PROBLEM REQUIREMENTS => Output the part of the entries that opens with the line containing "Return the (x, y)" and closes with the line containing "Memory (454, 1145)" as a numbered list, skipping any blank lines. Leave the pictures out.

== MATERIAL PROVIDED

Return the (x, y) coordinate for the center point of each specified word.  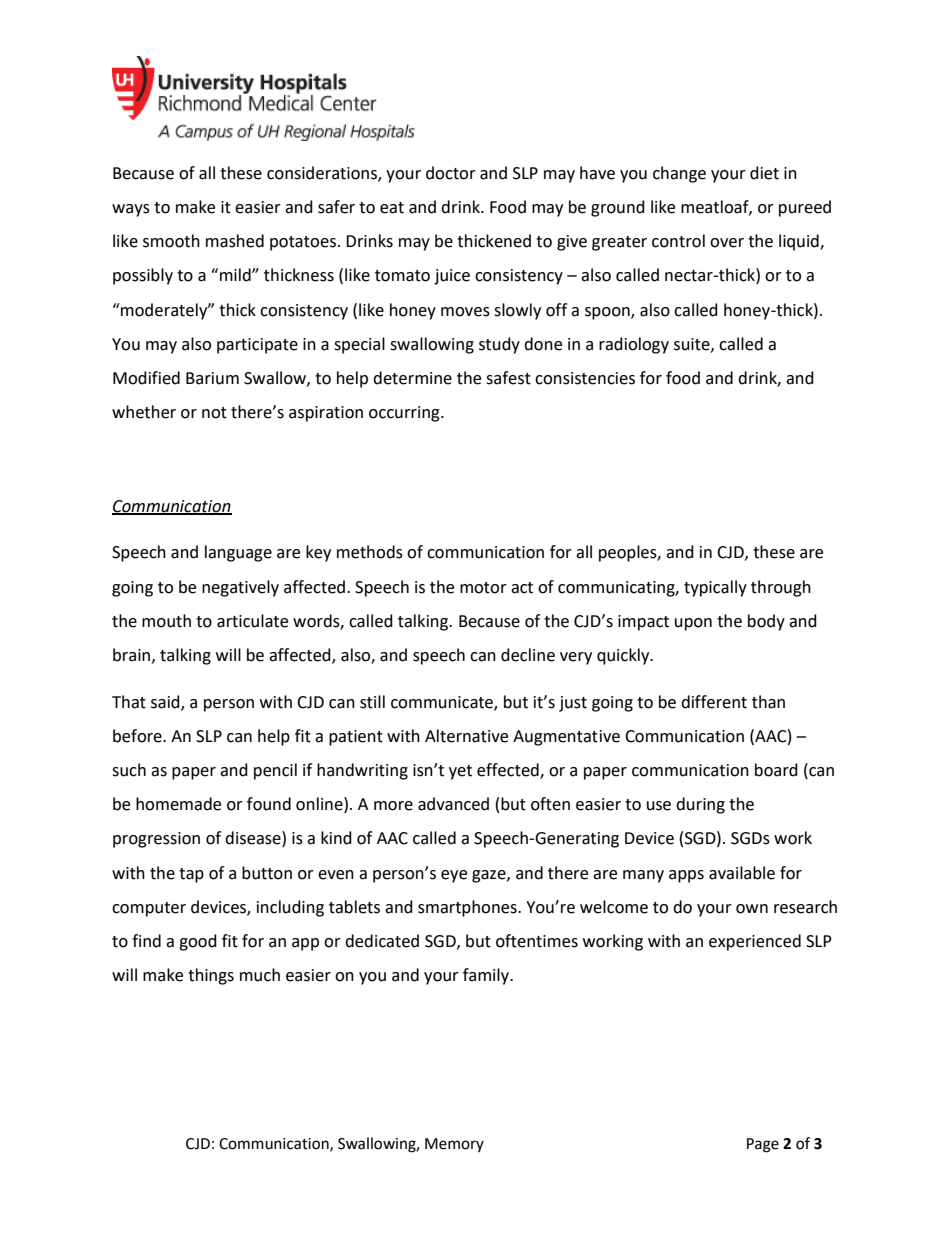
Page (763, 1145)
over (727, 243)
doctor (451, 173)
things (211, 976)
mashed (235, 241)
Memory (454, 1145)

====
== MATERIAL PROVIDED

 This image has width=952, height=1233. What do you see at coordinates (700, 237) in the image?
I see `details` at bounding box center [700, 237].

====

OUTPUT BELOW =>
1. Return the (x, y) coordinate for the center point of each specified word.  
2. Page (763, 1145)
3. over (727, 243)
4. doctor (451, 173)
5. things (211, 976)
6. mashed (235, 241)
7. Memory (454, 1145)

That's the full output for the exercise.